You can almost hear the groans, yet another superhero film bulldozes its way into cinemas. Sandwiched between the ambitious Avengers: Age of Ultron and the Fantastic Four reboot, Marvel’s Ant-Man is the first of this year’s summer superheroes.
However, numerous setbacks that included a director walking out halfway through filming meant that Ant-Man was going to be haunted by action behind-the-scenes, rather than that on it. But what is the finished product like?
Peyton Reed took over from Edgar Wright after some “creative differences” and directs one of the best films to come out of Marvel studios, despite a couple of niggling issues.
The film follows the story of former criminal Scott Lang, played by Paul Rudd, as he is tasked with becoming the mightily tiny superhero and stop a dangerous form of weaponry falling into the wrong hands – notably those of Darren Cross.
Helping him along the way is scientist Hank Pym, Michael Douglas, and his daughter Hope – played by the wonderful Evangeline Lilly.

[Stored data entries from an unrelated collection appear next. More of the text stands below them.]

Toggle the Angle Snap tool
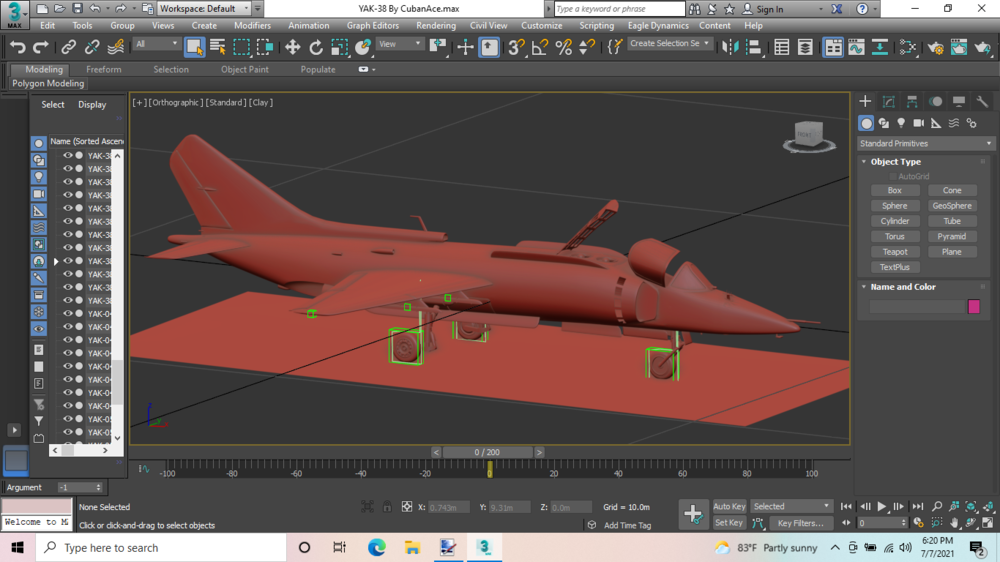 click(x=540, y=47)
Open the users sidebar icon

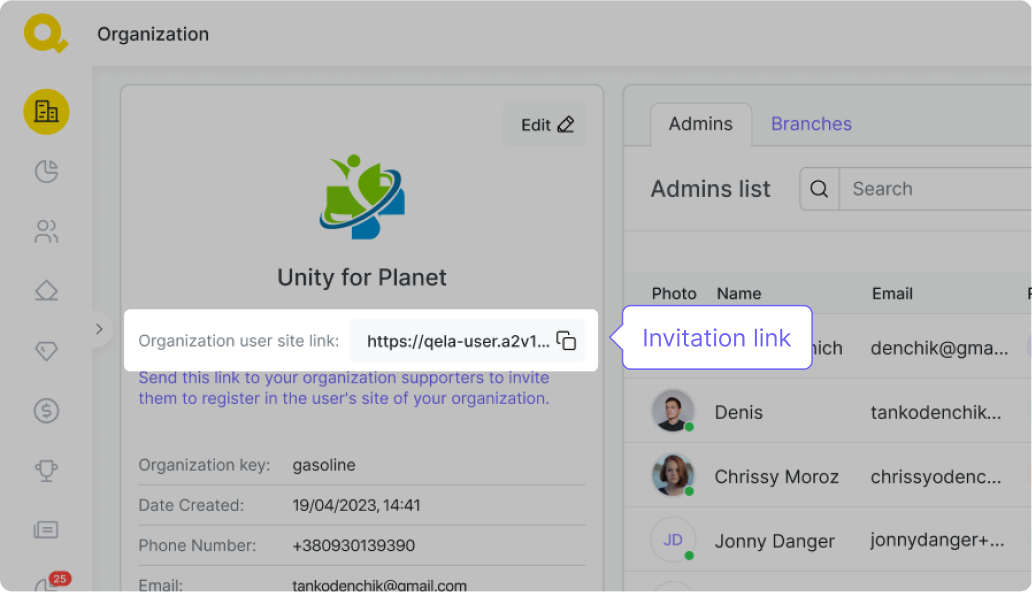[x=46, y=233]
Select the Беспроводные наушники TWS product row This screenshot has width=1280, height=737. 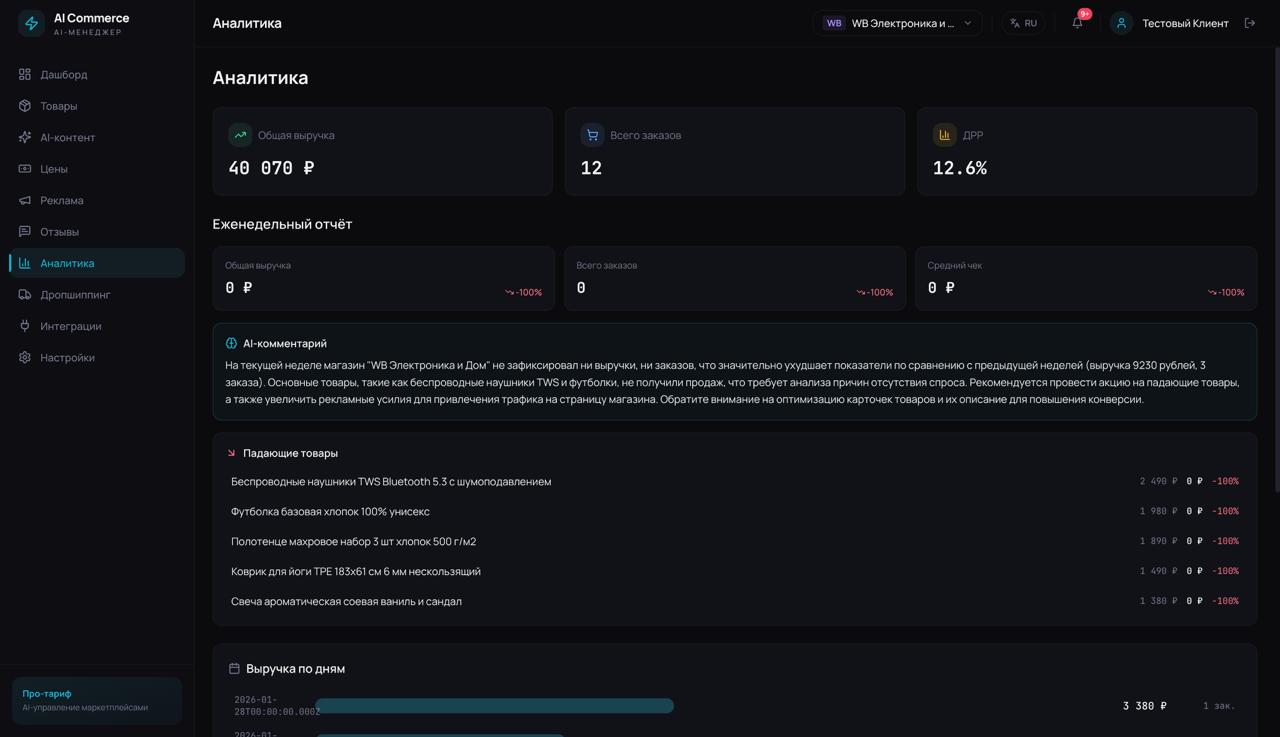point(391,481)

Rudd’s casting raised a few eyebrows during pre-production but he is as charming as ever and really gets stuck into the role of a superhero. Michael Douglas and Evangeline Lilly are both more than a match for Rudd’s charisma and play their roles well.
What sets Ant-Man apart from the plethora of other big-budget superhero movies is the unique way the titular character utilises the environments around him. Summoning a host of ants to infiltrate buildings adds a new dimension to the genre that is much needed.

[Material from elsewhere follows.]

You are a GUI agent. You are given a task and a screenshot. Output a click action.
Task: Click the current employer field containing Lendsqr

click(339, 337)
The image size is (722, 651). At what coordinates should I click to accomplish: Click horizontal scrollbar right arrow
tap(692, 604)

The CGI during these sequences is absolutely top-notch. When Rudd shrinks down we are drawn into a whole new world of giant carpet pile and huge ants and it’s hard not to get involved with the insects – you’ll never look at them in the same way again.
Marvel’s usual sense of humour is also in fine form, but again taking a different approach. This is a film well aware of the fact that Ant-Man is a ridiculous character, one of the most bizarre creations to ever come out of the studio.
Thankfully, this doesn’t stop Ant-Man from being ridiculously good fun. The action sequences are thrilling and beautifully choreographed throughout the film and on the whole show that the change in director hasn’t harmed the finished product.
However, like the titular character, the film feels ultimately, very small. After the city-levelling antics of Avengers: Age of Ultron and all the previous Marvel movies, Ant-Man comes across a little lightweight and lacking in substance.
Overall, Paul Rudd’s first foray into the superhero genre is highly commendable. Peyton Reed has managed to overcome near constant bad publicity to create a film that’s funny, thrilling and a little different.
Marvel will continue to churn out these movies until audiences are fed up with the genre, and if the quality remains at this level, it may be a while yet.